**DOCUMENT EXTRACT:**
=== Section Start ===
There are two classes, By::Server and By::Worker.
By::Server listens on the UNIX socket, forking worker
processes for each connection. By::Worker is run in each
worker process handling receiving data from the +by+ command line
program.

The +by+ command line program is self-contained, there is no
Ruby class for the behavior, to make sure startup is as fast as
possible. by-session is also self-contained.

== Customization

For custom handling of arguments, you can require by/server
and use the By::Server.with_argument_handler method. For example,
if you wanted to add support for an initial -I option to modify
the load path, and then use the standard argument handling:

require 'by/server'

By::Server.with_argument_handler do |args|
if args[0] == '-I'
args.shift
$LOAD_PATH.unshift(args.shift)
end
super(args)
end.new.run

Note that if you do this, you are responsible for making sure
to correctly communicate with the client socket. Otherwise, it's
possible the client socket may hang waiting on a response. Please
review the default argument handling in lib/by/worker.rb
before writing your own argument handler.
=== Section End ===
**GIVEN DATA:**
=== Section Start ===
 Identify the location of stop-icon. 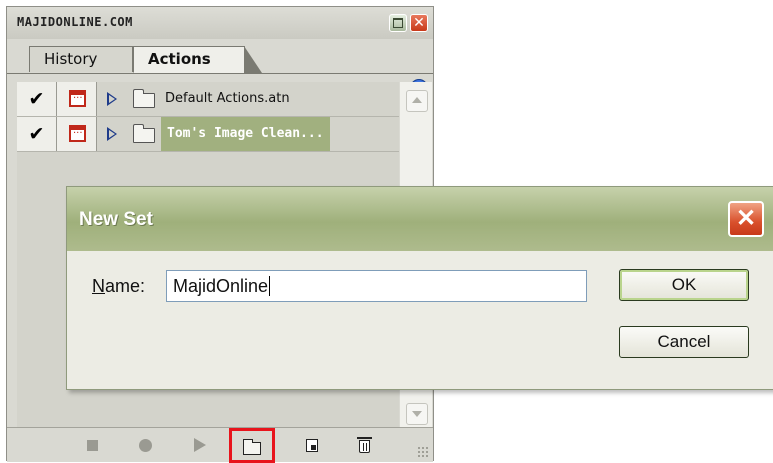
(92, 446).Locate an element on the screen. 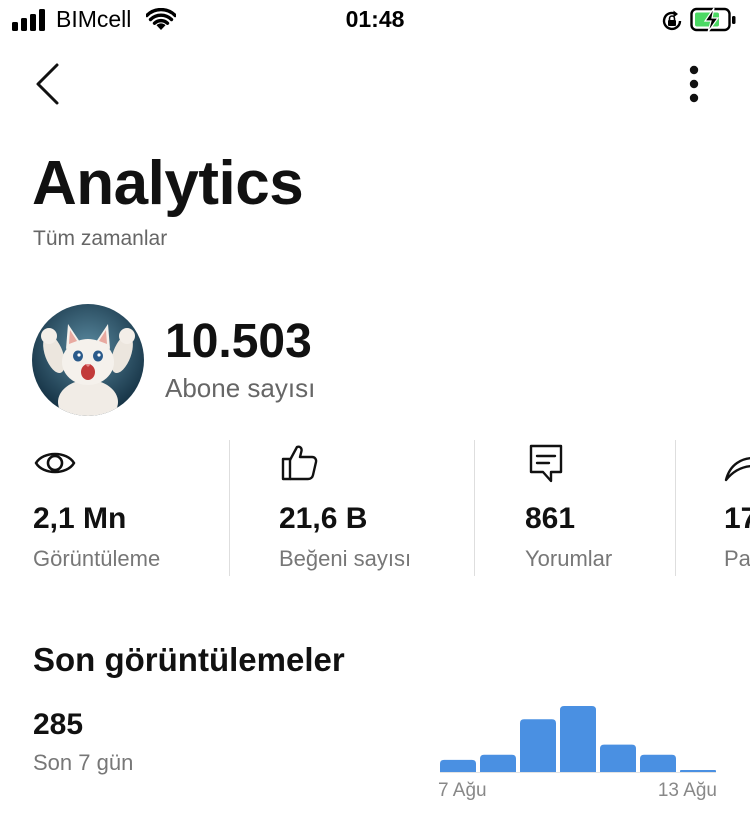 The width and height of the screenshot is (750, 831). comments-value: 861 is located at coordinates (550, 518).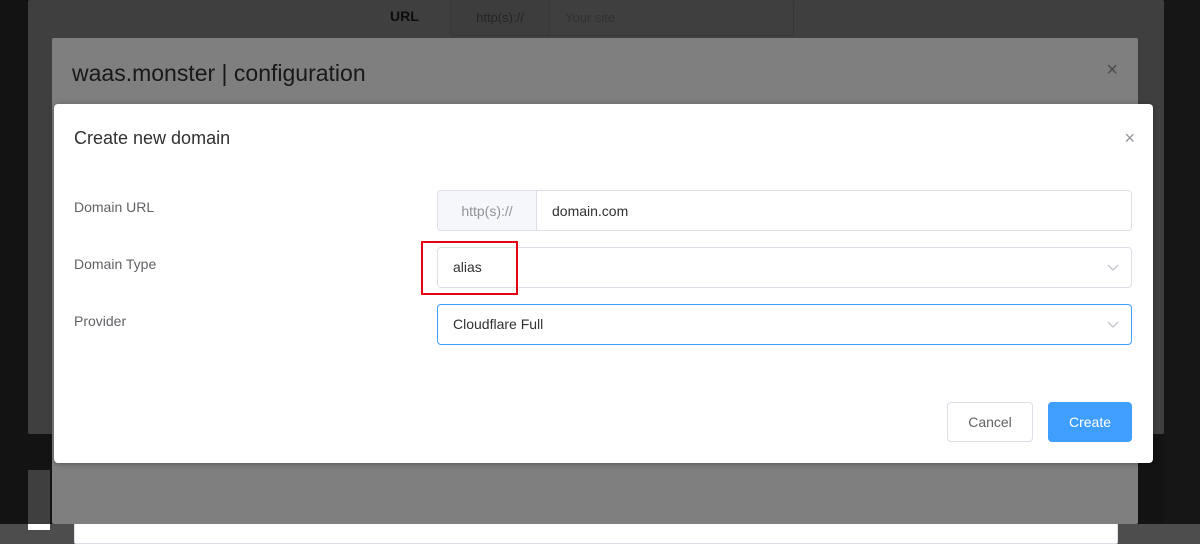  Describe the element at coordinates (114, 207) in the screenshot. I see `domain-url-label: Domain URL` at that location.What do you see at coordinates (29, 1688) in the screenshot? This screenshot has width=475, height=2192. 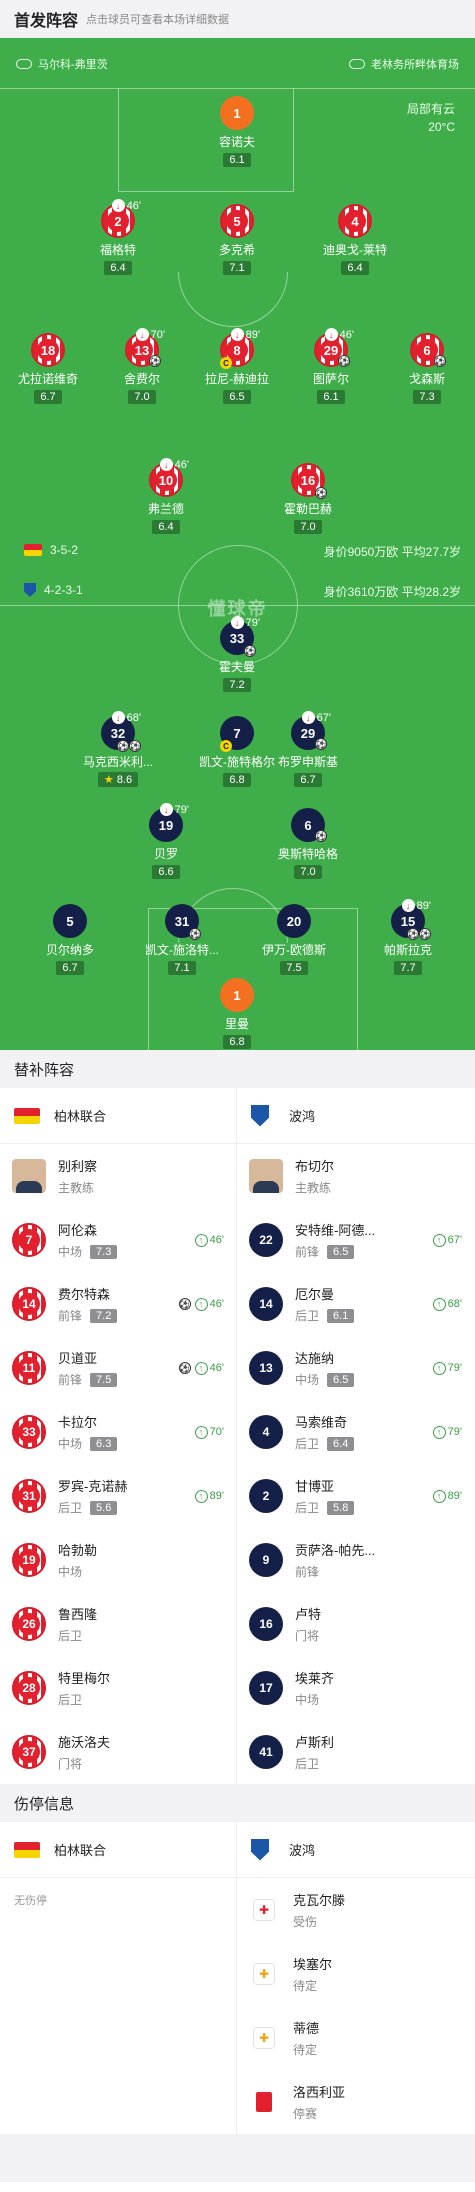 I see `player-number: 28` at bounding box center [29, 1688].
=== Section End ===
**ACTIVITIES:**
A. Rewrite the documentation on By::Server from "end.new.run" to "own argument handler.", changing "client socket" to "client connection".
B. Continue the documentation on By::Server from its last sentence.

**OUTPUTS FOR THE TASKS:**
A.
end.new.run

Note that if you do this, you are responsible for making sure
to correctly communicate with the client connection. Otherwise, it's
possible the client connection may hang waiting on a response. Please
review the default argument handling in lib/by/worker.rb
before writing your own argument handler.

B.
== Security

As with any program that forks without executing, the memory layout
is shared by the client and the server program, which can lead to
Blind Return Oriented Programming (BROP) attacks. You should avoid
using +by+ to run a program that deals with any untrusted input.
+by+ makes a deliberate choice to trade security to make process
startup as fast as possible.

The server socket is set to mode 0600, so it is only readable and
writable by the same user.

== Name

The name +by+ was chosen because it is +ruby+ with the +ru+ preloaded.

== Background

+by+ was created in order to {speed up the running of individual tests
in my production applications}[https://code.jeremyevans.net/2023-02-14-speeding-up-tests-in-applications-using-sequel-and-roda.html].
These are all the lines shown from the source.